Warren Buffett has long been a proponent of value investing. This strategy has helped him amass a personal fortune of around $150 billion. Value investing is an approach that emphasizes taking the long view.
It involves holding one’s nerve and avoiding risky behavior. Buffett learned these principles from economist Benjamin Graham’s 1949 book, “The Intelligent Investor.” Value investing refers to buying a stock that is trading below its intrinsic value. Guy Spier is a self-proclaimed “disciple” of Buffett’s.
He explains that what many consider a value stock is something that is cheap by objective measures. These include the price-to-book ratio or price-to-earnings ratio. A price-to-book (P/B) ratio below 1 suggests a stock is undervalued.
This is because the company’s assets would be worth more than the value of its shares if sold. A low price-to-earnings (P/E) ratio indicates that a stock’s price is low compared to the company’s earnings per share. Value investing requires a rational approach.
It focuses on how much a stock might be worth in the future. It often takes a contrarian approach, targeting stocks overlooked by the market. Buffett has warned against risky behavior or jealousy when other investors do well.
He looks to invest in companies operated by honest and competent people. Value investors aim to hold stocks until they reach what they calculate to be their intrinsic value. This can take years.
Spier said “What counts is buying a good business at a decent price and then forgetting about it for a long, long, long time.”

#### Work instructions
Continue the passage on Warren Buffett and value investing, starting right after its final sentence.

#### Records supplied
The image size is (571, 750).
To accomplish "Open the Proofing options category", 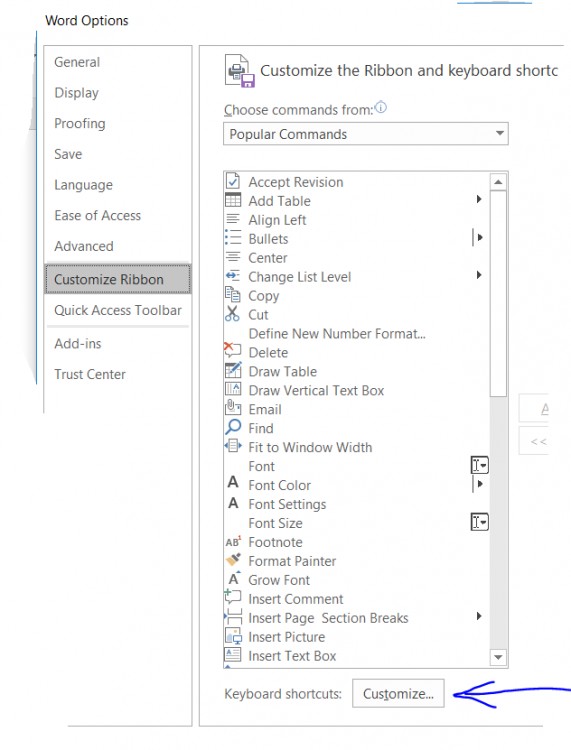I will coord(80,123).
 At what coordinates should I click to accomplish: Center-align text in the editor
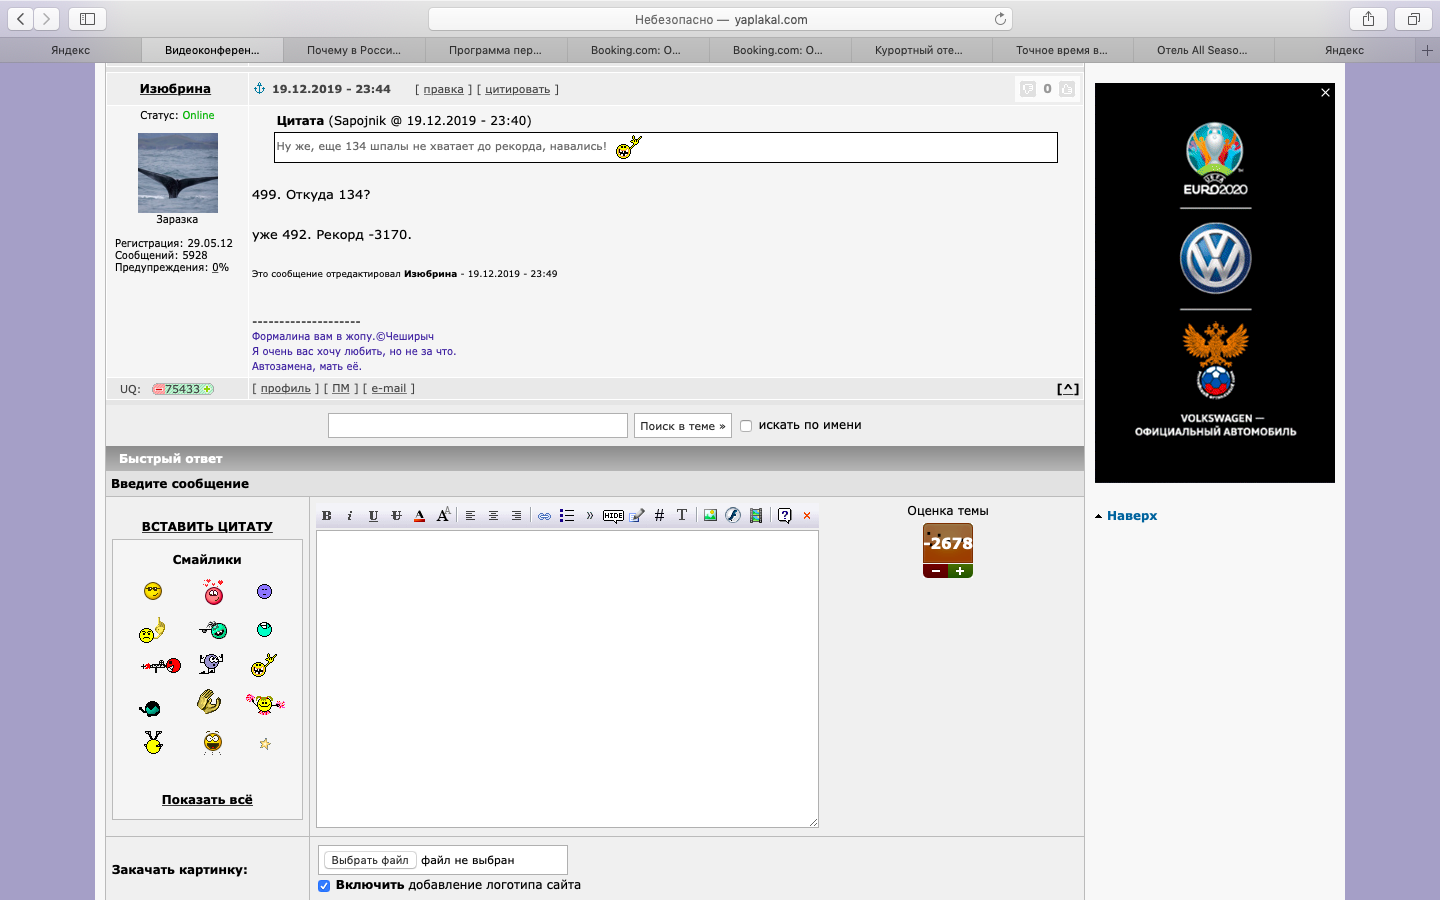493,516
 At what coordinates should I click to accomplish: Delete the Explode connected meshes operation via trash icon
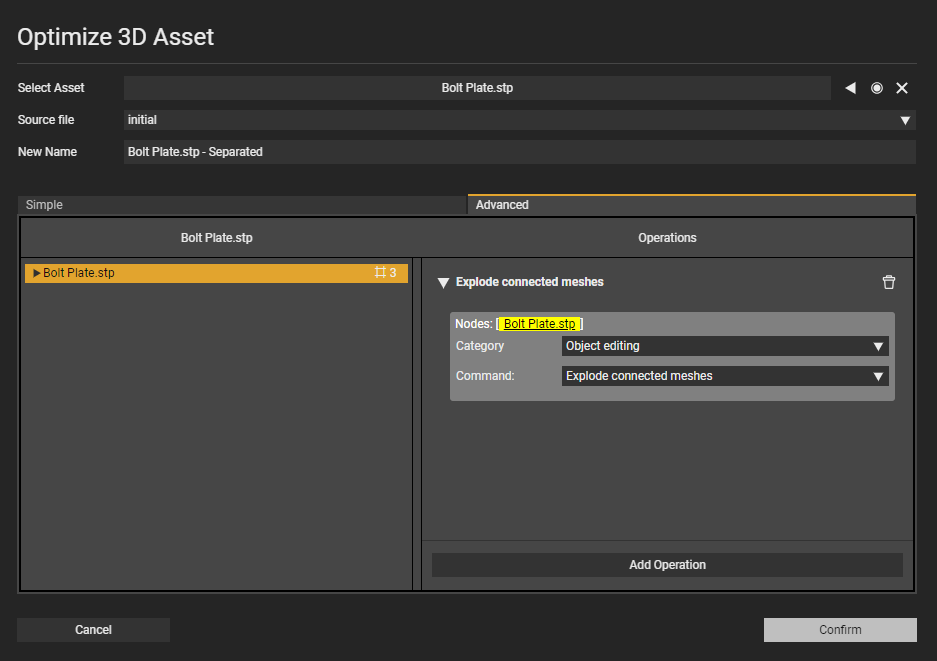click(889, 282)
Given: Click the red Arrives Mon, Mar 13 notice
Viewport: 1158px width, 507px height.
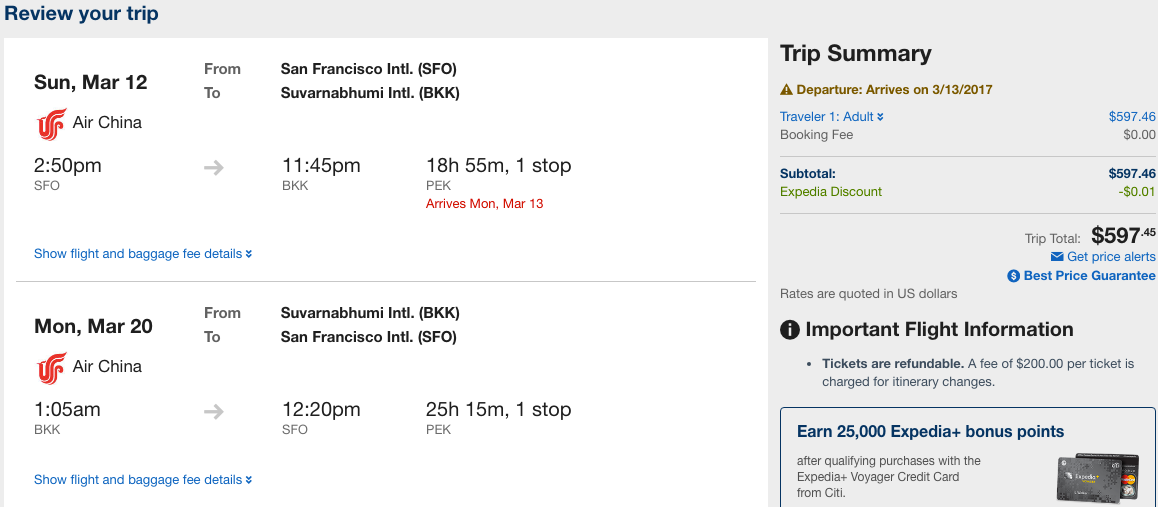Looking at the screenshot, I should click(x=485, y=204).
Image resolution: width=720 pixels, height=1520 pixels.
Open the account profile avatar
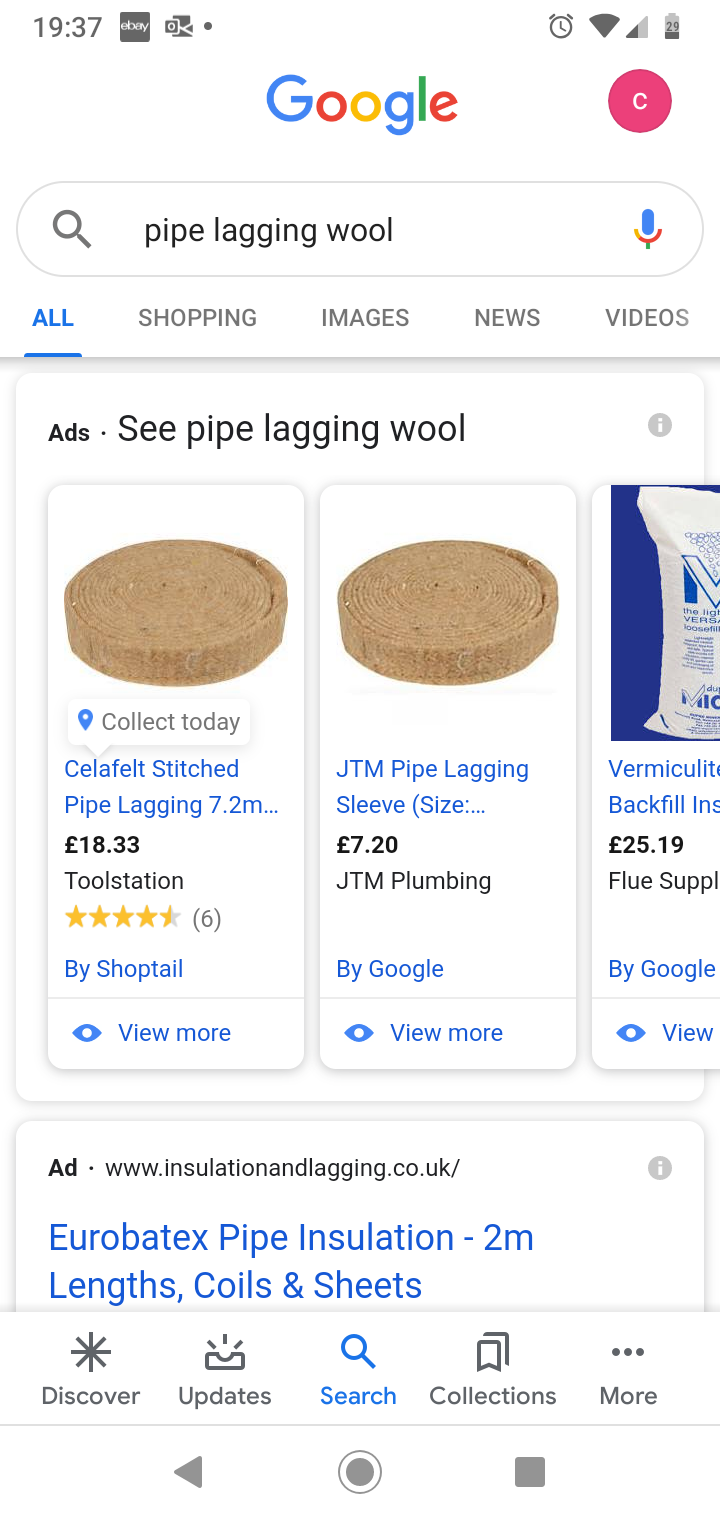[x=639, y=102]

#### Response to the exercise
Buffett has voiced similar sentiments. He noted his ideal holding period is “forever.” However, value investors usually sell stocks when they reach their calculated worth. This long-term holding strategy means value investors are less concerned with short-term market factors.
These include political events or conflicts. Bill Nygren is a value investor who manages the $23 billion Oakmark Fund. He emphasized looking at industry growth, company cash flow, and how it will be deployed over a multi-year period.
This is rather than focusing on short-term fluctuations.
Timeless strategies for value investing
The MSCI World Value Index comprises large and mid-cap companies from 23 countries.
Major constituents are in financials like JPMorgan and Bank of America, and healthcare firms such as Johnson & Johnson and pharmaceutical company AbbVie. The index’s second-biggest constituent is Berkshire Hathaway, Buffett’s holding company. However, the MSCI World Value Index has underperformed the market overall.
It logged annualized returns of 8.26% over the past decade compared to the MSCI World Growth Index’s 13.56%. Sam Ziff is the chief investment officer at Oldfield Partners. He cited insurance company Chubb and Swedish bank Handelsbanken as examples of successful value investing.
Chubb has maintained an average combined ratio of 87.7%. This is a measure of premiums collected versus claims paid, indicating profitability. Ziff noted Handelsbanken has been conservatively managed.
It trades at a lower P/E ratio than many U.S. banks and offers a dividend yield of more than 10%. If you’re interested in value investing, it may be worth looking beyond the U.S. According to Morningstar, the U.S. appears “expensive” as 2025 begins. Opportunities might be found in U.K. homebuilder stocks and European auto stocks, where there are “huge discounts.”
Most of Buffett’s investments via Berkshire Hathaway are in U.S. companies.
These include Apple, American Express, and Bank of America. However, Berkshire also owns stakes in Japanese trading houses like Itochu and Mitsubishi, collectively worth over $20 billion. In his 2023 letter to shareholders, Buffett praised these companies.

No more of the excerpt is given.